Required work:
The data below needs to be returned exactly, line for line.

(Collected data)

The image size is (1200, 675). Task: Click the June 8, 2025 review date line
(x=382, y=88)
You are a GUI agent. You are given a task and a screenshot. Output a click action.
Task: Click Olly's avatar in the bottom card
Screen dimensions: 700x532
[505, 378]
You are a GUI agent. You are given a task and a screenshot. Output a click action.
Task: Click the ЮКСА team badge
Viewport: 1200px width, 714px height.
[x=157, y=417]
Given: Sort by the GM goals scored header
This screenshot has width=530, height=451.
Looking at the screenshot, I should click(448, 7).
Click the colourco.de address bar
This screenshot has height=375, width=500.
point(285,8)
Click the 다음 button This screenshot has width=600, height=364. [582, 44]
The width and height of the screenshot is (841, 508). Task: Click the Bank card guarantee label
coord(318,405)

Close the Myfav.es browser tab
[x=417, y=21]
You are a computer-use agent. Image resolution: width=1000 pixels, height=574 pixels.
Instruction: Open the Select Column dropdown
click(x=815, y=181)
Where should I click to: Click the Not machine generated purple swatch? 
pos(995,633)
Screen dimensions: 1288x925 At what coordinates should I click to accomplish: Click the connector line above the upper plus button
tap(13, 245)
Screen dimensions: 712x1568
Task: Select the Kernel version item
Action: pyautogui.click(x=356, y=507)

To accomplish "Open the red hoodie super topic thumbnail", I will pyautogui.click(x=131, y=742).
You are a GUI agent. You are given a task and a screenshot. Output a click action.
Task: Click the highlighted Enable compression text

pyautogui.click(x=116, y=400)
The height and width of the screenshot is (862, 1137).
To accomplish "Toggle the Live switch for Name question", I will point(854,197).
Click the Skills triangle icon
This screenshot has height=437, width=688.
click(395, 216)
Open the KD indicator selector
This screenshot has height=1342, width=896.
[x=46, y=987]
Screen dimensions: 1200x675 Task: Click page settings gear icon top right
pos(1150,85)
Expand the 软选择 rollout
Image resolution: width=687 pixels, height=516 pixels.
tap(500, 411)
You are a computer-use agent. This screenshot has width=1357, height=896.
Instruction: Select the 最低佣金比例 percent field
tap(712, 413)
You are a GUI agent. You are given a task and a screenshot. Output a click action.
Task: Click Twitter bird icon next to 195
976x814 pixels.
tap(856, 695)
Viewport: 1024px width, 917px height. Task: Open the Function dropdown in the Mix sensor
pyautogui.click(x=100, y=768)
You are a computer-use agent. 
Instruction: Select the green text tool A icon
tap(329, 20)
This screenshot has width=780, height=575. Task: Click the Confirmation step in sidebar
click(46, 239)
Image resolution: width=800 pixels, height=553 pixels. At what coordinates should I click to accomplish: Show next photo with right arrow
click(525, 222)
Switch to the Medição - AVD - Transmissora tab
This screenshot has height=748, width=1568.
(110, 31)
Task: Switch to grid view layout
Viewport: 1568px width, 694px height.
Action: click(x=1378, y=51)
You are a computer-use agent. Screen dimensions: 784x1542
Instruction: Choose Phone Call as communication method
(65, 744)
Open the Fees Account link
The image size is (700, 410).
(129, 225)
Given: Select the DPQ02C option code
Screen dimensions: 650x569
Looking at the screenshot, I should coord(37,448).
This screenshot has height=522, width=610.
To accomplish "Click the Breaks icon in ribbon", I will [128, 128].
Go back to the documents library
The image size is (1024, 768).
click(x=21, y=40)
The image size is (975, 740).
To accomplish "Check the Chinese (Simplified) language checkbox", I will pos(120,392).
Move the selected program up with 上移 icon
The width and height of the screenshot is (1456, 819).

Written response:
The image size is (1200, 675). Task: Click the June 8, 2025 review date line
(x=382, y=88)
You are a GUI agent. You are given a task and a screenshot. Output a click action.
Task: Click Olly's avatar in the bottom card
Screen dimensions: 700x532
[505, 378]
You are a GUI agent. You are given a task and a screenshot. Output a click action.
Task: Click the ЮКСА team badge
Viewport: 1200px width, 714px height.
[x=157, y=417]
Given: Sort by the GM goals scored header
This screenshot has width=530, height=451.
Looking at the screenshot, I should click(448, 7).
Click the colourco.de address bar
This screenshot has height=375, width=500.
point(285,8)
Click the 다음 button This screenshot has width=600, height=364. [582, 44]
The width and height of the screenshot is (841, 508). Task: Click the Bank card guarantee label
coord(318,405)

Close the Myfav.es browser tab
[x=417, y=21]
You are a computer-use agent. Image resolution: width=1000 pixels, height=574 pixels.
Instruction: Open the Select Column dropdown
click(x=815, y=181)
Where should I click to: Click the Not machine generated purple swatch? 
pos(995,633)
Screen dimensions: 1288x925 At what coordinates should I click to accomplish: Click the connector line above the upper plus button
tap(13, 245)
Screen dimensions: 712x1568
Task: Select the Kernel version item
Action: pyautogui.click(x=356, y=507)

To accomplish "Open the red hoodie super topic thumbnail", I will pyautogui.click(x=131, y=742).
You are a GUI agent. You are given a task and a screenshot. Output a click action.
Task: Click the highlighted Enable compression text

pyautogui.click(x=116, y=400)
The height and width of the screenshot is (862, 1137).
To accomplish "Toggle the Live switch for Name question", I will point(854,197).
Click the Skills triangle icon
This screenshot has height=437, width=688.
click(395, 216)
Open the KD indicator selector
This screenshot has height=1342, width=896.
[x=46, y=987]
Screen dimensions: 1200x675 Task: Click page settings gear icon top right
pos(1150,85)
Expand the 软选择 rollout
Image resolution: width=687 pixels, height=516 pixels.
tap(500, 411)
You are a computer-use agent. This screenshot has width=1357, height=896.
Instruction: Select the 最低佣金比例 percent field
tap(712, 413)
You are a GUI agent. You are given a task and a screenshot. Output a click action.
Task: Click Twitter bird icon next to 195
976x814 pixels.
tap(856, 695)
Viewport: 1024px width, 917px height. Task: Open the Function dropdown in the Mix sensor
pyautogui.click(x=100, y=768)
You are a computer-use agent. 
Instruction: Select the green text tool A icon
tap(329, 20)
This screenshot has width=780, height=575. Task: Click the Confirmation step in sidebar
click(46, 239)
Image resolution: width=800 pixels, height=553 pixels. At what coordinates should I click to accomplish: Show next photo with right arrow
click(525, 222)
Switch to the Medição - AVD - Transmissora tab
This screenshot has height=748, width=1568.
(110, 31)
Task: Switch to grid view layout
Viewport: 1568px width, 694px height.
Action: click(x=1378, y=51)
You are a computer-use agent. Screen dimensions: 784x1542
Instruction: Choose Phone Call as communication method
(65, 744)
Open the Fees Account link
The image size is (700, 410).
(129, 225)
Given: Select the DPQ02C option code
Screen dimensions: 650x569
Looking at the screenshot, I should coord(37,448).
This screenshot has height=522, width=610.
To accomplish "Click the Breaks icon in ribbon", I will [128, 128].
Go back to the documents library
The image size is (1024, 768).
click(x=21, y=40)
The image size is (975, 740).
To accomplish "Check the Chinese (Simplified) language checkbox", I will pos(120,392).
Move the selected program up with 上移 icon
The width and height of the screenshot is (1456, 819).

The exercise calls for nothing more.